- Opening Delimiter -

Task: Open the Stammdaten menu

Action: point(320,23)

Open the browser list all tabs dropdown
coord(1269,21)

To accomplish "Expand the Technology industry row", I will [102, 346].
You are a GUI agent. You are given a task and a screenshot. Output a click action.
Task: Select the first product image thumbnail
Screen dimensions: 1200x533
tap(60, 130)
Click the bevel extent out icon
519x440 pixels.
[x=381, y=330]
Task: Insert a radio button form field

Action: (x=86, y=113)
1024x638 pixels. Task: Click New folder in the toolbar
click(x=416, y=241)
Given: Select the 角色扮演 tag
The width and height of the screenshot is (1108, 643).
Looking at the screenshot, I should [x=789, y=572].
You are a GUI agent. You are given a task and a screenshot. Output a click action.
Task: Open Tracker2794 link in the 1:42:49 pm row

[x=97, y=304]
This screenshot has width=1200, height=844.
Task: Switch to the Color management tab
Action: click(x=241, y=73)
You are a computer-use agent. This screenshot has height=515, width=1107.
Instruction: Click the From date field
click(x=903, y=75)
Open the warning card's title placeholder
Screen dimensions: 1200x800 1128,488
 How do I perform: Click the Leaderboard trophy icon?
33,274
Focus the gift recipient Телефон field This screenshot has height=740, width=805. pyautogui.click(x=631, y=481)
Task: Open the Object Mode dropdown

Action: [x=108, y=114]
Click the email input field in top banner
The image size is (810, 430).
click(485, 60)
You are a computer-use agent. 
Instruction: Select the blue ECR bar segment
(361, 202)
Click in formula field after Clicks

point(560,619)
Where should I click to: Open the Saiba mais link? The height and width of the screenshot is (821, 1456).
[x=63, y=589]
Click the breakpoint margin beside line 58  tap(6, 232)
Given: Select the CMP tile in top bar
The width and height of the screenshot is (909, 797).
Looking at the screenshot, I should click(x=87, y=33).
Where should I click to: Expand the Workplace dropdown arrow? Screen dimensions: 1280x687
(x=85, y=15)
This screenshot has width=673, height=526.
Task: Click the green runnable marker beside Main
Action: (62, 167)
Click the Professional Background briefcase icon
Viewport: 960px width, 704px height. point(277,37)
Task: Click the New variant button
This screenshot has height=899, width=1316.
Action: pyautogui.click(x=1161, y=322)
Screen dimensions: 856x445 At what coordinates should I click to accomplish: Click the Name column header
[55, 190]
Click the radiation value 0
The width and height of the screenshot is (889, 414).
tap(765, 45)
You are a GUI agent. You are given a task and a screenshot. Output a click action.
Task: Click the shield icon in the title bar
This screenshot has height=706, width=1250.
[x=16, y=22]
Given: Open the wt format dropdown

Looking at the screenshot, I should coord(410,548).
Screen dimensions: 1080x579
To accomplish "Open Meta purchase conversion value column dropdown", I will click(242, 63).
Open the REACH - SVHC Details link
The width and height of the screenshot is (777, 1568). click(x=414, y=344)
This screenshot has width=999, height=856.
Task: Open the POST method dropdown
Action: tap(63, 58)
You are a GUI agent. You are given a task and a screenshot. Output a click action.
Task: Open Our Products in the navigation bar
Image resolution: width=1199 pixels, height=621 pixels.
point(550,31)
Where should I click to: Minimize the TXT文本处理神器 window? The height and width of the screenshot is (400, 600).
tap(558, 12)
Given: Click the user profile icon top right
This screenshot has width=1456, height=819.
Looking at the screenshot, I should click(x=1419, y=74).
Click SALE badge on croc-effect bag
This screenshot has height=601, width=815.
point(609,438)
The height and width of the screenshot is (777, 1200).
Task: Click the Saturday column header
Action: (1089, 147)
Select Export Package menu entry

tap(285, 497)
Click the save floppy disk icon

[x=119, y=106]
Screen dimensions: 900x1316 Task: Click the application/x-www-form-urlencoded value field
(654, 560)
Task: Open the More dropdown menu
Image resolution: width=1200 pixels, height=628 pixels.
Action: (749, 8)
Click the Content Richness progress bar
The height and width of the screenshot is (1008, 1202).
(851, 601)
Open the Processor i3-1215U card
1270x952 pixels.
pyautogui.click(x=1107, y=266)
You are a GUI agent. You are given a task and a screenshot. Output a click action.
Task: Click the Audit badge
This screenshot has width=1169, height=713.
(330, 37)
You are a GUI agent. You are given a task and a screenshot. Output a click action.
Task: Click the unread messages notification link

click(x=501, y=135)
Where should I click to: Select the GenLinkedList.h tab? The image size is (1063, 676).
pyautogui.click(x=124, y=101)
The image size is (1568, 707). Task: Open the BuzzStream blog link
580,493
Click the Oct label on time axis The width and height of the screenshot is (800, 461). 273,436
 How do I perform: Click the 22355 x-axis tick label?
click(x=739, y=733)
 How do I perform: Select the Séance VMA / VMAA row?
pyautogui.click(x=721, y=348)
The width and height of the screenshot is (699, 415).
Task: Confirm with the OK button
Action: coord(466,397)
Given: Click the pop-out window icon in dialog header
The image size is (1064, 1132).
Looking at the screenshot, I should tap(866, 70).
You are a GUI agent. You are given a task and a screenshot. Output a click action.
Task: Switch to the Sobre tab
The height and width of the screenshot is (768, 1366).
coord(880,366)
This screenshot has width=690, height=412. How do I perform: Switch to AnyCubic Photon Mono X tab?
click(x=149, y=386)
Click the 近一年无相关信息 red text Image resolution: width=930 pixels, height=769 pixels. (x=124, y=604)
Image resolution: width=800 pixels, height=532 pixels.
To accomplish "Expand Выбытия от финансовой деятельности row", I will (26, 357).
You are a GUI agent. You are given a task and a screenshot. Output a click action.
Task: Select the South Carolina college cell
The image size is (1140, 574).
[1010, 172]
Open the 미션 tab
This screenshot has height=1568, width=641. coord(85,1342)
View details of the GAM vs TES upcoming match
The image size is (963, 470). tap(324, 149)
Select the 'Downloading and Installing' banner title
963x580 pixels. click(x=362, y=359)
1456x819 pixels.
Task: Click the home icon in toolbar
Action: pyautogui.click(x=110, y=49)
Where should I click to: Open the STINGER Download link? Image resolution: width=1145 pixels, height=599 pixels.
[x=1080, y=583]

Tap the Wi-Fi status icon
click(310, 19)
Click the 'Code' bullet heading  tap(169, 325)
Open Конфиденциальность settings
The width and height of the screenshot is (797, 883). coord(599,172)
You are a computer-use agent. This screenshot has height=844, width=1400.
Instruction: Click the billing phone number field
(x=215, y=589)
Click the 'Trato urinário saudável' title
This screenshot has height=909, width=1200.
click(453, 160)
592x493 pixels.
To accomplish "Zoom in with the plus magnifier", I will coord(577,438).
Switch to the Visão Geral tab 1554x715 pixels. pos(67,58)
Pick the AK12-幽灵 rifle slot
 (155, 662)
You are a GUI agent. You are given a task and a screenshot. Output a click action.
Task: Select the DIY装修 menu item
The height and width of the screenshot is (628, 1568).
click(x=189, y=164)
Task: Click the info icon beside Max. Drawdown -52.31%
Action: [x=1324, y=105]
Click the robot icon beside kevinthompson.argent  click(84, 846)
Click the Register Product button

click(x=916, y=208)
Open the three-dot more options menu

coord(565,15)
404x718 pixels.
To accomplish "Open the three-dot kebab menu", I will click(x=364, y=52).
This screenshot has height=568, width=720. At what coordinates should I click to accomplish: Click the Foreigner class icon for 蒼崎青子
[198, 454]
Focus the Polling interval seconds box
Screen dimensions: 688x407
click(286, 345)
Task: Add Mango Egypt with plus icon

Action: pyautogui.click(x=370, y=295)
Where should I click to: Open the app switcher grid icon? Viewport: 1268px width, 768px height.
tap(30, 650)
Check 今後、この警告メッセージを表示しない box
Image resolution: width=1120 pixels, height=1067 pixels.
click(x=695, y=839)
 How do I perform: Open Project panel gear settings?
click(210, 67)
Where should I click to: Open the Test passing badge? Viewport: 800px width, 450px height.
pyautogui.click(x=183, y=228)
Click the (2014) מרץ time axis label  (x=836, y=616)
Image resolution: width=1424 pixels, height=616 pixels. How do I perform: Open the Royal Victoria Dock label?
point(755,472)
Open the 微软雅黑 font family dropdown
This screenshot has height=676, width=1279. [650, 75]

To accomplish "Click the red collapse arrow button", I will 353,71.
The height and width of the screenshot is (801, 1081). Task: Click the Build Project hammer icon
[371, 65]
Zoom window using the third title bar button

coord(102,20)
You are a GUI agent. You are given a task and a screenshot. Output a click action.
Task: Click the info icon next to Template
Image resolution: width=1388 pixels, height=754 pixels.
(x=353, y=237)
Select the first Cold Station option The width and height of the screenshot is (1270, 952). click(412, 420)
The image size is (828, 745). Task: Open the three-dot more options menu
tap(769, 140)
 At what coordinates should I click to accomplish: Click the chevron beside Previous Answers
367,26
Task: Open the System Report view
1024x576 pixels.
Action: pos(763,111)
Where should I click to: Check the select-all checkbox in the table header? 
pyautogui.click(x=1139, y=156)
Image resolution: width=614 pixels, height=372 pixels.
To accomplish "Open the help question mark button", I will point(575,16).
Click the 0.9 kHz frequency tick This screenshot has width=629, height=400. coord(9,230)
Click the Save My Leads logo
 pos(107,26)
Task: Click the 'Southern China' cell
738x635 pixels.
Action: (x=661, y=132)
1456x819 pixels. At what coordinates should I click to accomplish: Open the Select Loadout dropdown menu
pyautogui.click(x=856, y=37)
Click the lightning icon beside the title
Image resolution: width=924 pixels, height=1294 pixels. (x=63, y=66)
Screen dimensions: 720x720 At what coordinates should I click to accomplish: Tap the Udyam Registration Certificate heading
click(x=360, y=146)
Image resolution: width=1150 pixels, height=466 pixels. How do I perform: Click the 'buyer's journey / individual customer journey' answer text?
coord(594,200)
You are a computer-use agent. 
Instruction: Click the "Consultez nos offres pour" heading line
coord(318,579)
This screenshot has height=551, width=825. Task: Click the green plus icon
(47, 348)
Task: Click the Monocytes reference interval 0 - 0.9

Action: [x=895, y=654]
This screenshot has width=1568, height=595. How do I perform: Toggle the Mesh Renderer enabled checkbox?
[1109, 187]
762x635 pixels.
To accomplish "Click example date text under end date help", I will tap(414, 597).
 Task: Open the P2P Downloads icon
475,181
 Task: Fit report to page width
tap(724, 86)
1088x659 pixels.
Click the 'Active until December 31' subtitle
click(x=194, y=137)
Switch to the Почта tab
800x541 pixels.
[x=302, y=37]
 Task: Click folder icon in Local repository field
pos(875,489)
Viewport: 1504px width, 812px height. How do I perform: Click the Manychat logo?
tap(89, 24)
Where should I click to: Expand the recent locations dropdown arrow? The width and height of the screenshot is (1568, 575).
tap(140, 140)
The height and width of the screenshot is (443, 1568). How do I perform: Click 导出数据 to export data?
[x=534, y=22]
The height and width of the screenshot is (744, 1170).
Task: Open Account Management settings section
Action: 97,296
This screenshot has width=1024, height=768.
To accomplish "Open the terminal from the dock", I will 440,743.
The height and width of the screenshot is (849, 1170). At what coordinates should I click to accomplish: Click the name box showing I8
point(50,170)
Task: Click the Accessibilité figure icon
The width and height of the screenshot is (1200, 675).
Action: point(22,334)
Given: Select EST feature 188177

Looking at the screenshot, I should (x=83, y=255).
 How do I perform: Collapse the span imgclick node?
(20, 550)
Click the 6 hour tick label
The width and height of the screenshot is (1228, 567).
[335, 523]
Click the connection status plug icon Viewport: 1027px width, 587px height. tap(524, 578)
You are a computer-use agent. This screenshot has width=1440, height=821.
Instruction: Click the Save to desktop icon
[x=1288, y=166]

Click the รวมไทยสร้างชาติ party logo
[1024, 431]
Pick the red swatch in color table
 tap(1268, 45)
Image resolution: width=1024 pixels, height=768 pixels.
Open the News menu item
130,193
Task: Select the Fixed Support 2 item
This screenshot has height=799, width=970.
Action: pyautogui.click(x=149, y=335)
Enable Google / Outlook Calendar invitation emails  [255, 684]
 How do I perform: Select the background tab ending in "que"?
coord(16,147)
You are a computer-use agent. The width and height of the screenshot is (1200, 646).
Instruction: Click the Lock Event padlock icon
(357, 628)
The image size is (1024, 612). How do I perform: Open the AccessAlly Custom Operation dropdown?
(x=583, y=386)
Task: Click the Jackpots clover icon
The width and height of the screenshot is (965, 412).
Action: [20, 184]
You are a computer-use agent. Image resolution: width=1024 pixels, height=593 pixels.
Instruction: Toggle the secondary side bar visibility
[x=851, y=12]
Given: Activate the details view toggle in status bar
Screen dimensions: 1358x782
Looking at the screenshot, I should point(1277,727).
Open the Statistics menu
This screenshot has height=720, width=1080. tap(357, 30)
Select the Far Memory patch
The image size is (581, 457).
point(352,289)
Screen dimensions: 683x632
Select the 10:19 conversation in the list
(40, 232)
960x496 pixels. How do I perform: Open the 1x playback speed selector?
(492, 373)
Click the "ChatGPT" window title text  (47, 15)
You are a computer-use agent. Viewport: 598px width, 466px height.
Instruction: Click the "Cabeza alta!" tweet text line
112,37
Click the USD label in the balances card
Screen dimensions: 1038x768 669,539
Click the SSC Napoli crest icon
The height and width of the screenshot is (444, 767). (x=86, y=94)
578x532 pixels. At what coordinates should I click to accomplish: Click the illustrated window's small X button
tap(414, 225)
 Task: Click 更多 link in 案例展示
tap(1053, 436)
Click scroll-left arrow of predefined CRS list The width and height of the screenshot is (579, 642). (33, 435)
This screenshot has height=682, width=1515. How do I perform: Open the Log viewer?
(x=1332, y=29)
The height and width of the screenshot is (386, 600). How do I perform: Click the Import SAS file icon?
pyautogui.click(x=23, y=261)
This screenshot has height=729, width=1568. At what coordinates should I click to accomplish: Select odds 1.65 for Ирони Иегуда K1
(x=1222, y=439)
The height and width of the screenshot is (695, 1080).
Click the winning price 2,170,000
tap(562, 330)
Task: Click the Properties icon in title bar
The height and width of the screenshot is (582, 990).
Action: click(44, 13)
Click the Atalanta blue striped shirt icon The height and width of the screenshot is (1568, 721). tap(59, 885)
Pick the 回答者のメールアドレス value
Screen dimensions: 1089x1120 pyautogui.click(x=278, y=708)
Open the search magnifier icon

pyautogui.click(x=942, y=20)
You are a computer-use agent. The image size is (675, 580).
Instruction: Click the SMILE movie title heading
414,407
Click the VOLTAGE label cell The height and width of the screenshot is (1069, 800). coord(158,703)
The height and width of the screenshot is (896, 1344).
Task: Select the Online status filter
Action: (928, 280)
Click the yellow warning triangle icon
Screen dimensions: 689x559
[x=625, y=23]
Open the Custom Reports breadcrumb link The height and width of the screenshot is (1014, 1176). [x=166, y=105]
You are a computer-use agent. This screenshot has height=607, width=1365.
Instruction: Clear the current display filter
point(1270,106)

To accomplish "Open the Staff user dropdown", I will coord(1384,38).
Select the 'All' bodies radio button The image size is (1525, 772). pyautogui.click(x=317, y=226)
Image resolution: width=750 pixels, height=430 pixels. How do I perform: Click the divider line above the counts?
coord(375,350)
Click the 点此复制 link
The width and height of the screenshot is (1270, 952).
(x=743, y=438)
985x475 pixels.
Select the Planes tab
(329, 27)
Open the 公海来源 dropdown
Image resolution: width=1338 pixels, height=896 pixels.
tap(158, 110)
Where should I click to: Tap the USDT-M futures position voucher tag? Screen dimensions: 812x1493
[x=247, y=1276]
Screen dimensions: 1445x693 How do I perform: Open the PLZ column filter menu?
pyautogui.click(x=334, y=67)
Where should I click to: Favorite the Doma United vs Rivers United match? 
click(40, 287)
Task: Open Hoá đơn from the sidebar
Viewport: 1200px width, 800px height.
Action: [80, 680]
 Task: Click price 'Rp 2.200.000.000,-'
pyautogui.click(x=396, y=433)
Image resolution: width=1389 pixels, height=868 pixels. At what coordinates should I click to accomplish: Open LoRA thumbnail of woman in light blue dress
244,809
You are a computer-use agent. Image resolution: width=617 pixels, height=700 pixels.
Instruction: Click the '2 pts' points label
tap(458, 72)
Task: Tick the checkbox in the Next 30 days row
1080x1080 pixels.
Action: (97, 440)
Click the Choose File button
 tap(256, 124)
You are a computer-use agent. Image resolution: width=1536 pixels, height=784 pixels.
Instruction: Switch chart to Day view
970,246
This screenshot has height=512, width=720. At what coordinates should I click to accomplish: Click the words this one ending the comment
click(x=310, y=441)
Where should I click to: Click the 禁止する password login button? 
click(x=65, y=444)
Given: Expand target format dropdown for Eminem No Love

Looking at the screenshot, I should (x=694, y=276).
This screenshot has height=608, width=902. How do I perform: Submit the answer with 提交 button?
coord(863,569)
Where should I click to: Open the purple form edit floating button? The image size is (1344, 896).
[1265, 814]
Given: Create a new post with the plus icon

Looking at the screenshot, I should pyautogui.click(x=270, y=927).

- Closing Delimiter -

# What is expected
All lines holding the word "time" must be copied from the data.

# Written reply
Click the Oct label on time axis The width and height of the screenshot is (800, 461). 273,436
Click the (2014) מרץ time axis label  (x=836, y=616)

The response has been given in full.